If we twice free() the same char pointer which is allocated with malloc(), will it cause segfalut?
void Allocate()
{
char *y;
y = (char *) malloc (sizeof(char) * 200);
free (y);
strcpy(y,"helloworld");
free (y);
}
int main()
{
Allocate();
return 0;
}
It's undefined behavior, so don't do it.
Even more, don't use the memory after calling free() in it, this is a total no-no:
free (y);
strcpy(y,"helloworld");
The above is also undefined behavior.
Freeing the same memory twice will result in undefined behaviour, as will writing to memory which has been freed (see the strcpy).
The C Standard defines Undefined Behaviour in Section §1.3.12 as
behaviour, such as might arise upon use of an erroneous program construct or erroneous data, for which this International Standard imposes no requirements [3].
Undefined behaviour may also be expected when this International Standard omits the description of any explicit definition of behavior.
(3) = permissible undefined behavior ranges from ignoring the situation completely with unpredictable results, to behaving during translation or program execution in a documented manner characteristic of the environment (with or with- out the issuance of a diagnostic message), to terminating a translation or execution (with the issuance of a diagnostic message).
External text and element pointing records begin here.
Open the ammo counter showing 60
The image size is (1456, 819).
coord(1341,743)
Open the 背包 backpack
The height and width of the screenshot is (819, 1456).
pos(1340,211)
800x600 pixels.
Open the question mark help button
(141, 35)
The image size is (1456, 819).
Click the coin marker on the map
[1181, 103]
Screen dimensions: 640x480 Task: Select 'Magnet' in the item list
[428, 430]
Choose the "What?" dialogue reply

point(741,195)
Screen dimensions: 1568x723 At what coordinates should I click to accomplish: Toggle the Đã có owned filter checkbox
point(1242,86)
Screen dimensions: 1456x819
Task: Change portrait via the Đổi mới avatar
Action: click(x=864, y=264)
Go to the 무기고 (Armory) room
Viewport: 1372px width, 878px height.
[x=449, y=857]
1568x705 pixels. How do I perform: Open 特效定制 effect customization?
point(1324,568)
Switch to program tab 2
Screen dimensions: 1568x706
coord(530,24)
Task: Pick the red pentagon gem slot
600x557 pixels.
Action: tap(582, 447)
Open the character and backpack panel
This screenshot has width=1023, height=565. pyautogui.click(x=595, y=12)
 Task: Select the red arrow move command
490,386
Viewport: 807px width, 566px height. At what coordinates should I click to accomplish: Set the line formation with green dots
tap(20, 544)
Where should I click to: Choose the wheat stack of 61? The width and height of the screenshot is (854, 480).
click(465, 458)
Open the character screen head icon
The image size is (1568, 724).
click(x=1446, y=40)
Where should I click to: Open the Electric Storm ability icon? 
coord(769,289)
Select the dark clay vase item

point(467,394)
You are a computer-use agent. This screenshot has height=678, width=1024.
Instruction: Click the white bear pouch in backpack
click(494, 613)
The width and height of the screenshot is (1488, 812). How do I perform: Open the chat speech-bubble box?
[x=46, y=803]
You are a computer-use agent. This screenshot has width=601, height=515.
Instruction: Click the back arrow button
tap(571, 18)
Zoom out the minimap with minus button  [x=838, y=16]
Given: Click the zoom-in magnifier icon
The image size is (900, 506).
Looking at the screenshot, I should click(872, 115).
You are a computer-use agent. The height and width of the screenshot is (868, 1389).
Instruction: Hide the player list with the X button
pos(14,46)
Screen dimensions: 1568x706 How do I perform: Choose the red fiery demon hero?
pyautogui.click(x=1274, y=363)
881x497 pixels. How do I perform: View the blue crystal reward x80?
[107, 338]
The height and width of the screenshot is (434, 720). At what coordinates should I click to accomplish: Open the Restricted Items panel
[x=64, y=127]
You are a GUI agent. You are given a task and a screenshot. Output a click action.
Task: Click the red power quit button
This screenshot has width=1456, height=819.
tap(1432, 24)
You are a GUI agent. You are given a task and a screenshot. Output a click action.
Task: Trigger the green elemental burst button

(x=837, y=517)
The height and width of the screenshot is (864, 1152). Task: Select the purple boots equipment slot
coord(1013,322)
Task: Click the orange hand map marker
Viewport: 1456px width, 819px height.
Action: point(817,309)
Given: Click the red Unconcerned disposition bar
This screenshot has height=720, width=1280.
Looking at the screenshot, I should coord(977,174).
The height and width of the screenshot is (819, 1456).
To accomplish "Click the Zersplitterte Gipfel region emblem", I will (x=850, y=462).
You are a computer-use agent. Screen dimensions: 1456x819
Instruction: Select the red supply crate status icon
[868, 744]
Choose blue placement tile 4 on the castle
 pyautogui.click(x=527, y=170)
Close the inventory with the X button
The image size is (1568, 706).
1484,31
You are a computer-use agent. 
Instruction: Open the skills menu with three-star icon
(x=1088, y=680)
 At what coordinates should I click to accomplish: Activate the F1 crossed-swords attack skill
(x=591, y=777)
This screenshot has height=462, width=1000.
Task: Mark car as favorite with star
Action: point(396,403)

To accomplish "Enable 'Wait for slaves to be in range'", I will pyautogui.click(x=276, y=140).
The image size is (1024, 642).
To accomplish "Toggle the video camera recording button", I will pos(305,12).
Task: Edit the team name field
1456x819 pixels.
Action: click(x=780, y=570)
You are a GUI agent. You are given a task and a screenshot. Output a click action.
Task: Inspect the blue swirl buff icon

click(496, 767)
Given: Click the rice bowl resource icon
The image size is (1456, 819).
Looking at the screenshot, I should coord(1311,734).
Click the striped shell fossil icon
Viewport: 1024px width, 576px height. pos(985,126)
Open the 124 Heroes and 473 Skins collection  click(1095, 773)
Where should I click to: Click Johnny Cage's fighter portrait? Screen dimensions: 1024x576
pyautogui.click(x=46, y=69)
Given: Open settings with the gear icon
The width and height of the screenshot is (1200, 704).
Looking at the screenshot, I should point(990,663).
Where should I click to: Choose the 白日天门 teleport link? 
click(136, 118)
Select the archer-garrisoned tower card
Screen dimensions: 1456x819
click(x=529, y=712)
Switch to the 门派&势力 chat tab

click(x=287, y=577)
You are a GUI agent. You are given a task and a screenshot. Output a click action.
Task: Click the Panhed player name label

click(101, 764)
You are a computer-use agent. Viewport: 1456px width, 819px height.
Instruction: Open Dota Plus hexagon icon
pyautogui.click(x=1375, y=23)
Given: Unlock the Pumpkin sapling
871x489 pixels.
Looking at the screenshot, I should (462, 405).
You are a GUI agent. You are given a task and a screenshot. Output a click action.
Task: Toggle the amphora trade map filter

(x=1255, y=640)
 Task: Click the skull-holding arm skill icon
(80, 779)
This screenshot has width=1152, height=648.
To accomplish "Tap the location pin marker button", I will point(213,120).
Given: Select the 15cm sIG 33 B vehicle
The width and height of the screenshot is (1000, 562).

As to what's happening I would guess the following:
You free y
You then strcpy over what was once y which may corrupt the heap; this itself is unlikely to segfault, but might (see above)
You then allocate z, which uses the possibly corrupted heap, and may segfault or misallocate the memory (i.e. return an address which cannot be used).
You then strcpy into a possibly misallocated bit of memory and thus may segfault.
You then free y again, with a heap which is possibly corrupt, which may segfault etc.
If you really want to know, use debug libc and gdb to find out.
Freeing same pointer twice may cause heap corruption. In your program after deallocating you are trying to copy a string which will cause segfault.